Winter is finally over here in the northeast. The ice is off the lake. Spring is here.
And March Madness is over. There were some close games, even to the end. Can you imagine what this tournament would be like if they didn’t keep score?
It’s hard (and no fun) to play a game without knowing the score. What’s the point of playing a game without keeping the score? (Yes, I realize we should do some things for the joy of the game, but there’s a reason there aren’t too many “non-scoring” leagues.)
It’s the same in our businesses and professional careers. I love asking business people, “How often do you perform your quarterly business reviews?” That’s your form of score keeping.
It’s not fair to ourselves just meander through the year and see where we end up.
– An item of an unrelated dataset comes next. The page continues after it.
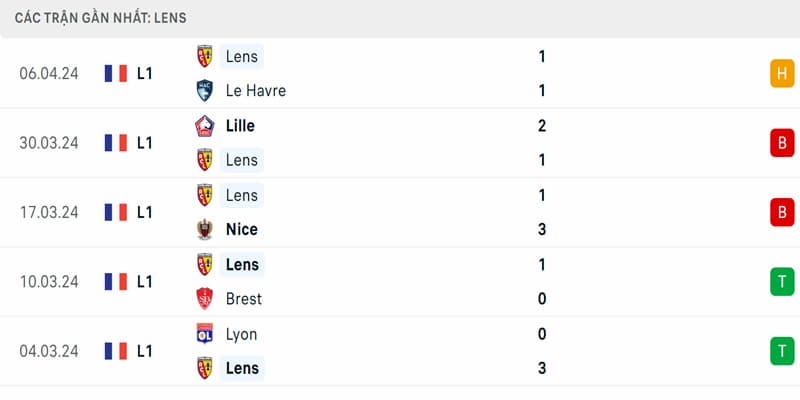
Task: Click the CÁC TRẬN GẦN NHẤT: LENS header
Action: pos(101,18)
We set goals and make plans. We visualize results. We measure against the results and reset goals and plans to improve performance.
I used to set annual goals, but now I set quarterly goals. The shorter window helps me keep intensity and focus. So now I remind you: it’s the end of the first quarter and time to review your scoreboard. Ask yourself:
- As a business owner, manager and visionary, what are your numbers? For me, the score is generally the sales numbers, gross profit growth, segment profitability, EBITA (earnings before interest, tax, depreciation and amortization) growth, average revenue per invoice per customer, number of new customers, and developing scalability or stability, plus some other measures.
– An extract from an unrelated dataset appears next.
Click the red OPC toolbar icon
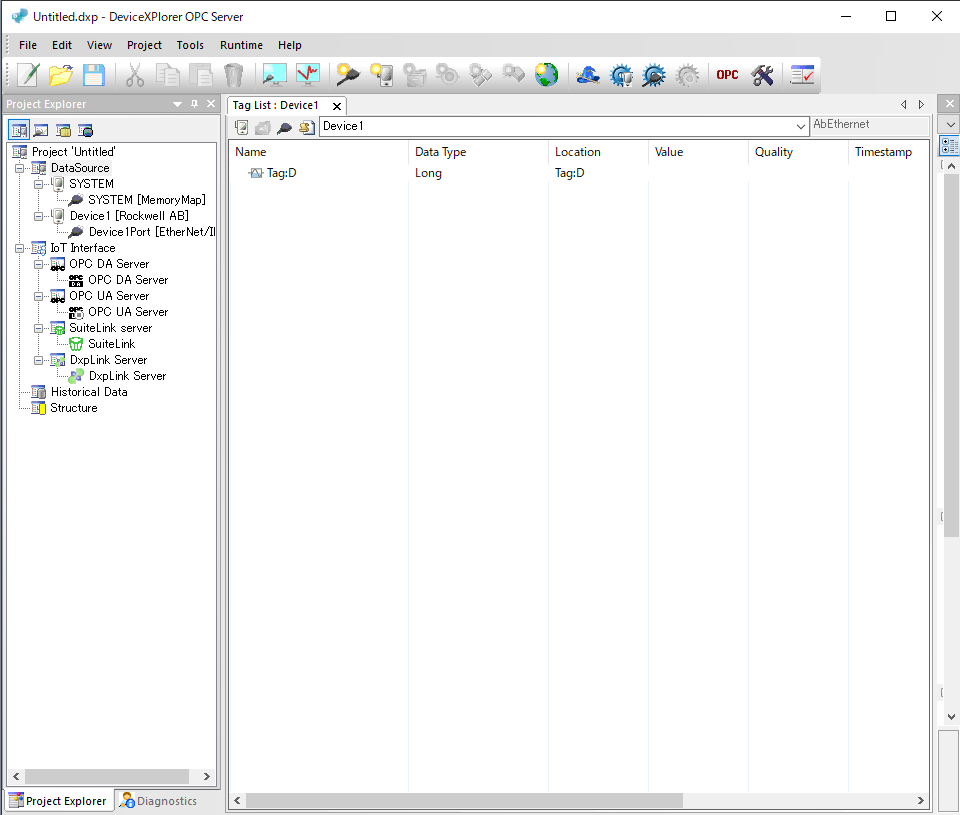 click(x=727, y=75)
- As a team leader, does your team understand the scoreboard? What will you do to help them push to maximize the score?
- As a self-manager, what does your personal scorecard look like? Are you improving yourself and your life?
After you answer these questions and tally the numbers, you will find areas of improvement. The good news is, in most every business, there’s only a few things that you have to narrow your focus on to make solid headway. Find those vital objectives and leading indicators–your scoreboard should give you clues. We sometimes focus too much on the lagging indicators throughout the year–most of the time we should focus on the leading indicators and make them even better. Yes, give some attention to the areas that lag, but strengthen your strengths. You may find that eventually, the areas that lag may not need to be part of your long-term strategy anymore.
Now, do a solid financial close and look at the numbers – then set some goals for the next quarter.
I just looked at some of my goals I set in December. The scoreboard pointed out some wins, and some losses, some good results, some bad results, and some non-existent results (to be honest.) Not bad, but not exactly where I hoped to be on some levels. I’m glad the first quarter is ending, and for me the score is fairly even, which gives me a decent base to shoot for more wins by the end of the next quarter.